John Henry Thomas was born November 14, 1839 in Lone Oak Township, Missouri, and died December 05, 1907 in Buried: Fairview Cemetery, Lone Oak Twp, Mo. He married (1) Hannah Mayfield May 11, 1859. He married (2) Ruth Rogers December 02, 1903 in Butler, Missouri.
John was born within one mile of his old home two years before Bates County was created and his education was very sketchy - such as could be obtained in the crude schools of those pioneering days. He married Hannah when he was 20 years old in 1859. He lived in Lone Oak Township until compelled to leave by the war in 1861.
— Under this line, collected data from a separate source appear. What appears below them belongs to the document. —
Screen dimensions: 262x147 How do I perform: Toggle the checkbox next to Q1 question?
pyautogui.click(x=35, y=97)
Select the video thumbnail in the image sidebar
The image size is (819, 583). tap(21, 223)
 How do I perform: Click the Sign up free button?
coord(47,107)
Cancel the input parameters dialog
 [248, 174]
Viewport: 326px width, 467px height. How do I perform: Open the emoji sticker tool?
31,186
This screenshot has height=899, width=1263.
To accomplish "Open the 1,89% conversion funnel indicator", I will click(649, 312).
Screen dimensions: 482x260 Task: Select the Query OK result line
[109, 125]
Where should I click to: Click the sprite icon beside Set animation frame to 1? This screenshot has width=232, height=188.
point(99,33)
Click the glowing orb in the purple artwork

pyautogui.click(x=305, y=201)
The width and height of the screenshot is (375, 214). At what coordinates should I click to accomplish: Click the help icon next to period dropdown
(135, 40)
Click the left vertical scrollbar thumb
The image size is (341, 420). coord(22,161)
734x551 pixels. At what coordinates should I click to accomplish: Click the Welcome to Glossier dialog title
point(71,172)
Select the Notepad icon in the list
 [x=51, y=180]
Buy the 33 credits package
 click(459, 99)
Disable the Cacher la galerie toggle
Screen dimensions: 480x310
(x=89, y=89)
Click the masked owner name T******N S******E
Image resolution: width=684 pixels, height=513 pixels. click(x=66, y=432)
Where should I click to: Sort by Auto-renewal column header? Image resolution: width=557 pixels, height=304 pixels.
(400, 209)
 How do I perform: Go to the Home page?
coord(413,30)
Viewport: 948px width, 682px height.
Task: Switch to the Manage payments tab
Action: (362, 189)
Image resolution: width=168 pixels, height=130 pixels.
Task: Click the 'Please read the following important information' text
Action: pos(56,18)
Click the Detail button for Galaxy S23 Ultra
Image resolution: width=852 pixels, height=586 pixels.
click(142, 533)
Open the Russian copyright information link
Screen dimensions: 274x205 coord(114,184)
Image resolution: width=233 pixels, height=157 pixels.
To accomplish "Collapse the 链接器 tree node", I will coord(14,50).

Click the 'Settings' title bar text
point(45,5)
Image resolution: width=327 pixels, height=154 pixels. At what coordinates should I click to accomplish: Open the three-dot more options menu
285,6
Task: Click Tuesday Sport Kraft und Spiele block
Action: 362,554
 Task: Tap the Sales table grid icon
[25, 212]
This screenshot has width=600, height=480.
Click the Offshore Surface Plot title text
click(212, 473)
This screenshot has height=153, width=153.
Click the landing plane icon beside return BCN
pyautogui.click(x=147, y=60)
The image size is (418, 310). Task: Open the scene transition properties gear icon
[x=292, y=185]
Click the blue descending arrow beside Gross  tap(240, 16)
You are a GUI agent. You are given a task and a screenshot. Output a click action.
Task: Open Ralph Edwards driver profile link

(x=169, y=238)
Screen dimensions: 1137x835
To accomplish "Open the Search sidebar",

The state of unrest was getting worse along the Missouri and Kansas border. The Bushwhackers from Kansas were raiding the Bates County settlers and the Quantrell gang was retaliating vehemently. The Confederate forces had a post near Butler and reported they ordered John and Aaron to join the Confederate Army on August 9, 1861. The sons refused to serve with them and fled to Mound City, Kansas. John then joined the 15th Kansas Cavalry Volunteers and served throughout the balance of the war. After learning their decision the Confederates drug father George II some miles from the home place, killed him and presumably tossed body into the Marais des Cygnes River or the Dickey Lake and he was never heard from again.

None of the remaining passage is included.